Exercise prompt:
Retype every one of the following records verbatim, keeping each line's characters, spacing, and line breaks unchanged.

==================================================

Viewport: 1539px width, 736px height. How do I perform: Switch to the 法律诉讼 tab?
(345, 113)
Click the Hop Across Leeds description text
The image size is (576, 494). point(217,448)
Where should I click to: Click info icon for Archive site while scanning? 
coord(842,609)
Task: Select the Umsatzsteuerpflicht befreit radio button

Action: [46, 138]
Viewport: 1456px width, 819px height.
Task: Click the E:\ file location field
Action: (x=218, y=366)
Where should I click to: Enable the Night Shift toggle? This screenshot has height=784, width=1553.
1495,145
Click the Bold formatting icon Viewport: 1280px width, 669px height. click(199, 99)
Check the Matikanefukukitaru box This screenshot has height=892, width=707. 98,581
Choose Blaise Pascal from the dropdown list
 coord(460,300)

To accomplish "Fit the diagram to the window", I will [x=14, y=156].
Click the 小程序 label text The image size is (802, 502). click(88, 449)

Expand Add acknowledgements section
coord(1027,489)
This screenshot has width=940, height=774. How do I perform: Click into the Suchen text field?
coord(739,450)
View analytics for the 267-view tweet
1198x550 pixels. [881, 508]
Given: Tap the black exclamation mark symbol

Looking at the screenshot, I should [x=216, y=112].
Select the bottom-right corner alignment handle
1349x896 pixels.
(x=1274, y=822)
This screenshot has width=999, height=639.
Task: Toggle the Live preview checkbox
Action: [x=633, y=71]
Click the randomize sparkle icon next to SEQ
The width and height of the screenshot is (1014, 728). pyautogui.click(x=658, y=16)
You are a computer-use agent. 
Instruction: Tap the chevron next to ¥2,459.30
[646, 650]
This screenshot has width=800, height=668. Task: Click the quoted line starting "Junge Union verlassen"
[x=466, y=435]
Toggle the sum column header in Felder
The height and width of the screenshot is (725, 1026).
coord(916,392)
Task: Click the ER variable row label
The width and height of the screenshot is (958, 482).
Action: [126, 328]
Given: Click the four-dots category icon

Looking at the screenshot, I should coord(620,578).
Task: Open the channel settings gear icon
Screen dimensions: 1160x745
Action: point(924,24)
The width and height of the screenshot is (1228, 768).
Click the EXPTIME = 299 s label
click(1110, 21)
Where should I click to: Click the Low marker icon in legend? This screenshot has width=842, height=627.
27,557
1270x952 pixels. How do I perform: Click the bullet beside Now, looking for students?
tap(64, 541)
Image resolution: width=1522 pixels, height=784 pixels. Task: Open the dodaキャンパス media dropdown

==================================================

Written reply:
Viewport: 1539px width, 736px height. How do I perform: Switch to the 法律诉讼 tab?
(345, 113)
Click the Hop Across Leeds description text
The image size is (576, 494). point(217,448)
Where should I click to: Click info icon for Archive site while scanning? 
coord(842,609)
Task: Select the Umsatzsteuerpflicht befreit radio button

Action: [46, 138]
Viewport: 1456px width, 819px height.
Task: Click the E:\ file location field
Action: (x=218, y=366)
Where should I click to: Enable the Night Shift toggle? This screenshot has height=784, width=1553.
1495,145
Click the Bold formatting icon Viewport: 1280px width, 669px height. click(199, 99)
Check the Matikanefukukitaru box This screenshot has height=892, width=707. 98,581
Choose Blaise Pascal from the dropdown list
 coord(460,300)

To accomplish "Fit the diagram to the window", I will [x=14, y=156].
Click the 小程序 label text The image size is (802, 502). click(88, 449)

Expand Add acknowledgements section
coord(1027,489)
This screenshot has width=940, height=774. How do I perform: Click into the Suchen text field?
coord(739,450)
View analytics for the 267-view tweet
1198x550 pixels. [881, 508]
Given: Tap the black exclamation mark symbol

Looking at the screenshot, I should [x=216, y=112].
Select the bottom-right corner alignment handle
1349x896 pixels.
(x=1274, y=822)
This screenshot has width=999, height=639.
Task: Toggle the Live preview checkbox
Action: [x=633, y=71]
Click the randomize sparkle icon next to SEQ
The width and height of the screenshot is (1014, 728). pyautogui.click(x=658, y=16)
You are a computer-use agent. 
Instruction: Tap the chevron next to ¥2,459.30
[646, 650]
This screenshot has width=800, height=668. Task: Click the quoted line starting "Junge Union verlassen"
[x=466, y=435]
Toggle the sum column header in Felder
The height and width of the screenshot is (725, 1026).
coord(916,392)
Task: Click the ER variable row label
The width and height of the screenshot is (958, 482).
Action: [126, 328]
Given: Click the four-dots category icon

Looking at the screenshot, I should coord(620,578).
Task: Open the channel settings gear icon
Screen dimensions: 1160x745
Action: point(924,24)
The width and height of the screenshot is (1228, 768).
Click the EXPTIME = 299 s label
click(1110, 21)
Where should I click to: Click the Low marker icon in legend? This screenshot has width=842, height=627.
27,557
1270x952 pixels. How do I perform: Click the bullet beside Now, looking for students?
tap(64, 541)
Image resolution: width=1522 pixels, height=784 pixels. Task: Open the dodaキャンパス media dropdown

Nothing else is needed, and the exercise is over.